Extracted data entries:
────────────────────────────────────────

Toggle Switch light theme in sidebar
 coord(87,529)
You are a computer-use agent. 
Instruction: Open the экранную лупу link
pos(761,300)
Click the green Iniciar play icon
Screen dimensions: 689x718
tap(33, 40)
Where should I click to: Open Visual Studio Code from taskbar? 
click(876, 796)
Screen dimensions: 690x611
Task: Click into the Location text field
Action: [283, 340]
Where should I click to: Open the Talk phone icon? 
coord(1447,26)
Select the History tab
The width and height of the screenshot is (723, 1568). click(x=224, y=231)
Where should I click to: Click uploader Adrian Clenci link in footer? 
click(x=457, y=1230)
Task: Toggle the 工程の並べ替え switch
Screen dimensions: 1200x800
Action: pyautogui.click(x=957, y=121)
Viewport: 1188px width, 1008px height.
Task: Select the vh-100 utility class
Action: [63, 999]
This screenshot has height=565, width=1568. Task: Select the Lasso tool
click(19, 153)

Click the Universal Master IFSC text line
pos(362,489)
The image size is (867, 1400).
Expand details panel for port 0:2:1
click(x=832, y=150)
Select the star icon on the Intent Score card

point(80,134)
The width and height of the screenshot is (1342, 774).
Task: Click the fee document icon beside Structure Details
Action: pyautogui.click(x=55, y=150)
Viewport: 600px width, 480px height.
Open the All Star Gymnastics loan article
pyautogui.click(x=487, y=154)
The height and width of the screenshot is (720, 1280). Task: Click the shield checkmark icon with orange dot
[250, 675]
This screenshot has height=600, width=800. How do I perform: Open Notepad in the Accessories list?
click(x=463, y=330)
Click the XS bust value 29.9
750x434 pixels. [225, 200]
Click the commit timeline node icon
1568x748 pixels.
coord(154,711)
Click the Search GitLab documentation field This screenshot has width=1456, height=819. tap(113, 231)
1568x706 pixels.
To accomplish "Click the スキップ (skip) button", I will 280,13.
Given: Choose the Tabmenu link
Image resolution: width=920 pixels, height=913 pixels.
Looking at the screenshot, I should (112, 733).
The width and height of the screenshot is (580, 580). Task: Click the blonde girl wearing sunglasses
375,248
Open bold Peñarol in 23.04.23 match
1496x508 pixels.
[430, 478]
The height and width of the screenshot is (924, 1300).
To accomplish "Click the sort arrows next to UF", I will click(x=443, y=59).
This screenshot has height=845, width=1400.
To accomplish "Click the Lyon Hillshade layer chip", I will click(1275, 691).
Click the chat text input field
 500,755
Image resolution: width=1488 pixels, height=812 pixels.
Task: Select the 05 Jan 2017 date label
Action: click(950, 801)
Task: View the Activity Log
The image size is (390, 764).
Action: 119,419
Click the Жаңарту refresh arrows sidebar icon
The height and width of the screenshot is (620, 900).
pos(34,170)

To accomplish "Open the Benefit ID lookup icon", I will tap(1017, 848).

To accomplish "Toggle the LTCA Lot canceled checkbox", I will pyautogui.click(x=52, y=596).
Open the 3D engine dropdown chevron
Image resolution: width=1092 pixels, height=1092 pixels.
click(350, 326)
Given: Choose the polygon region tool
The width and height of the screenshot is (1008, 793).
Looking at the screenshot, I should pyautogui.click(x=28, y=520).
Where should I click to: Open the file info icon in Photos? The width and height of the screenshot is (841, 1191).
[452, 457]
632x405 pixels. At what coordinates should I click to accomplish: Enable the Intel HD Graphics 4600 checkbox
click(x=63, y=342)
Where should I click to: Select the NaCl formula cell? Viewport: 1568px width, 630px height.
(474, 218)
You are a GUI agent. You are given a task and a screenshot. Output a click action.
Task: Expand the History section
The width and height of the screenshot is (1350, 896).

────────────────────────────────────────

Can you rewrite the records above with each "Where should I click to:" changed to "Where do I click to:" and everything else left as it is?

Toggle Switch light theme in sidebar
 coord(87,529)
You are a computer-use agent. 
Instruction: Open the экранную лупу link
pos(761,300)
Click the green Iniciar play icon
Screen dimensions: 689x718
tap(33, 40)
Where do I click to: Open Visual Studio Code from taskbar? 
click(876, 796)
Screen dimensions: 690x611
Task: Click into the Location text field
Action: [283, 340]
Where do I click to: Open the Talk phone icon? 
coord(1447,26)
Select the History tab
The width and height of the screenshot is (723, 1568). click(x=224, y=231)
Where do I click to: Click uploader Adrian Clenci link in footer? 
click(x=457, y=1230)
Task: Toggle the 工程の並べ替え switch
Screen dimensions: 1200x800
Action: pyautogui.click(x=957, y=121)
Viewport: 1188px width, 1008px height.
Task: Select the vh-100 utility class
Action: [63, 999]
This screenshot has height=565, width=1568. Task: Select the Lasso tool
click(19, 153)

Click the Universal Master IFSC text line
pos(362,489)
The image size is (867, 1400).
Expand details panel for port 0:2:1
click(x=832, y=150)
Select the star icon on the Intent Score card

point(80,134)
The width and height of the screenshot is (1342, 774).
Task: Click the fee document icon beside Structure Details
Action: pyautogui.click(x=55, y=150)
Viewport: 600px width, 480px height.
Open the All Star Gymnastics loan article
pyautogui.click(x=487, y=154)
The height and width of the screenshot is (720, 1280). Task: Click the shield checkmark icon with orange dot
[250, 675]
This screenshot has height=600, width=800. How do I perform: Open Notepad in the Accessories list?
click(x=463, y=330)
Click the XS bust value 29.9
750x434 pixels. [225, 200]
Click the commit timeline node icon
1568x748 pixels.
coord(154,711)
Click the Search GitLab documentation field This screenshot has width=1456, height=819. tap(113, 231)
1568x706 pixels.
To accomplish "Click the スキップ (skip) button", I will 280,13.
Given: Choose the Tabmenu link
Image resolution: width=920 pixels, height=913 pixels.
Looking at the screenshot, I should (112, 733).
The width and height of the screenshot is (580, 580). Task: Click the blonde girl wearing sunglasses
375,248
Open bold Peñarol in 23.04.23 match
1496x508 pixels.
[430, 478]
The height and width of the screenshot is (924, 1300).
To accomplish "Click the sort arrows next to UF", I will click(x=443, y=59).
This screenshot has height=845, width=1400.
To accomplish "Click the Lyon Hillshade layer chip", I will click(1275, 691).
Click the chat text input field
 500,755
Image resolution: width=1488 pixels, height=812 pixels.
Task: Select the 05 Jan 2017 date label
Action: click(950, 801)
Task: View the Activity Log
The image size is (390, 764).
Action: 119,419
Click the Жаңарту refresh arrows sidebar icon
The height and width of the screenshot is (620, 900).
pos(34,170)

To accomplish "Open the Benefit ID lookup icon", I will tap(1017, 848).

To accomplish "Toggle the LTCA Lot canceled checkbox", I will pyautogui.click(x=52, y=596).
Open the 3D engine dropdown chevron
Image resolution: width=1092 pixels, height=1092 pixels.
click(350, 326)
Given: Choose the polygon region tool
The width and height of the screenshot is (1008, 793).
Looking at the screenshot, I should pyautogui.click(x=28, y=520).
Where do I click to: Open the file info icon in Photos? The width and height of the screenshot is (841, 1191).
[452, 457]
632x405 pixels. At what coordinates should I click to accomplish: Enable the Intel HD Graphics 4600 checkbox
click(x=63, y=342)
Where do I click to: Select the NaCl formula cell? Viewport: 1568px width, 630px height.
(474, 218)
You are a GUI agent. You are given a task and a screenshot. Output a click action.
Task: Expand the History section
The width and height of the screenshot is (1350, 896).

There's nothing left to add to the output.